Purpose: Complications from renal angiomyolipomas (AMLs) are common in patients with tuberous sclerosis complex (TSC) and tumors greater than 4 cm are more likely to cause symptoms. AMLs are the most common cause of death in adults with TSC. We present our long-term experience with transcatheter tumor embolization as a definitive treatment for AMLs due to TSC. Materials and Methods: A total of 16 patients with TSC between 7.5 and 47.2 years old with symptomatic or large (4 to 21 cm) AMLs underwent embolization.
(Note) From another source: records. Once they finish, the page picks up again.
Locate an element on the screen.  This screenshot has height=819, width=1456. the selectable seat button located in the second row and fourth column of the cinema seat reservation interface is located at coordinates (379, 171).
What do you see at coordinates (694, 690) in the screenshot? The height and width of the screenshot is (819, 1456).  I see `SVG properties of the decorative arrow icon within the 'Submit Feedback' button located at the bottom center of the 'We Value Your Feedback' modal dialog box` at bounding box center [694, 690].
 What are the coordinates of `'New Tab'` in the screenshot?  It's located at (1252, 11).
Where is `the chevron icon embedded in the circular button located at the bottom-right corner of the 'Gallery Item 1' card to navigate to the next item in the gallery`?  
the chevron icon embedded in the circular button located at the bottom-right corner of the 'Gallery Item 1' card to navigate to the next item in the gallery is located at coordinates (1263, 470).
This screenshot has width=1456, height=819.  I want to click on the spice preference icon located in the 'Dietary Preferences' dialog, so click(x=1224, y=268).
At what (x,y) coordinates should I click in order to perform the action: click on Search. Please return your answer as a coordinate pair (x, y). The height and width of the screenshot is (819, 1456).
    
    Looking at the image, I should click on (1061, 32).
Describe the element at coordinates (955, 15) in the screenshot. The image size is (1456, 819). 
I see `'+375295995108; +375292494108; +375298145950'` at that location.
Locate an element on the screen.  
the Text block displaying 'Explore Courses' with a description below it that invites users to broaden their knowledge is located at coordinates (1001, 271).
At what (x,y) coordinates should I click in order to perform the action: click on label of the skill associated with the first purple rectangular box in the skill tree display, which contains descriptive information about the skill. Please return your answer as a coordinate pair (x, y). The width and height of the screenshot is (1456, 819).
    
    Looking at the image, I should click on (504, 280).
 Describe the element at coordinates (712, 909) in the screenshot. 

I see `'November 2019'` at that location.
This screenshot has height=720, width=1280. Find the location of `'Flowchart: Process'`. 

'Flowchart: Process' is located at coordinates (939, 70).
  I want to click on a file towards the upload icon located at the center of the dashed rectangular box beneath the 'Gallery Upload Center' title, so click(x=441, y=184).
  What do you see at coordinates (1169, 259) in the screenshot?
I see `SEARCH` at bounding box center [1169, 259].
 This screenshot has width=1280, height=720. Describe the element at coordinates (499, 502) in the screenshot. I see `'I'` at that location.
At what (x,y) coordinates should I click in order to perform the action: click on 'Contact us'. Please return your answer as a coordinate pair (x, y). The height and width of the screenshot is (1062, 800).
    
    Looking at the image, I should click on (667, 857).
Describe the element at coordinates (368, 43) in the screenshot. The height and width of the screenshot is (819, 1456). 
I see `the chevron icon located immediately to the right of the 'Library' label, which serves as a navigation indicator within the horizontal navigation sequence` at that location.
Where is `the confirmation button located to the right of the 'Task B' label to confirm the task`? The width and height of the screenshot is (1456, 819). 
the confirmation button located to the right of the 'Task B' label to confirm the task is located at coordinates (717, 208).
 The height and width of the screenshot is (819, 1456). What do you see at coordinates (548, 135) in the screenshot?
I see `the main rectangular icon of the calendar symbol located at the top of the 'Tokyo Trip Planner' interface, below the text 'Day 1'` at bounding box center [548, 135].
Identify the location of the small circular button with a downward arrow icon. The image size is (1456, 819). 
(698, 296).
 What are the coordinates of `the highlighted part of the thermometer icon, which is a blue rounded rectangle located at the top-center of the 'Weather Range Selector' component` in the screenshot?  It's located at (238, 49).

Followup consisted of periodic physician visits or telephone contacts and renal imaging. Results: The 16 patients underwent 18 treatment sessions to embolize 27 tumors. There were no intraoperative complications. The post-embolization syndrome occurred in 11 individuals but all responded to medical management. Two individuals had an arterial aneurysm within a tumor. The AML size decreased in the 13 patients who were imaged 3 months after treatment, and the 7 patients who were imaged 3 to 9 years after treatment have shown no tumor regrowth. No renal failure or hemorrhage has developed in patients following embolization. Conclusions: Transcatheter embolization of symptomatic or large AMLs due to TSC prevents hemorrhage and renal loss. The treatment is minimally invasive, preserves renal function, and can be performed multiple times. All of the patients who underwent followup renal imaging after embolization showed decreased AML size, and none of the 16 patients has developed renal loss or renal insufficiency in these individuals. Embolization should be considered the initial treatment of choice for large or symptomatic AMLs.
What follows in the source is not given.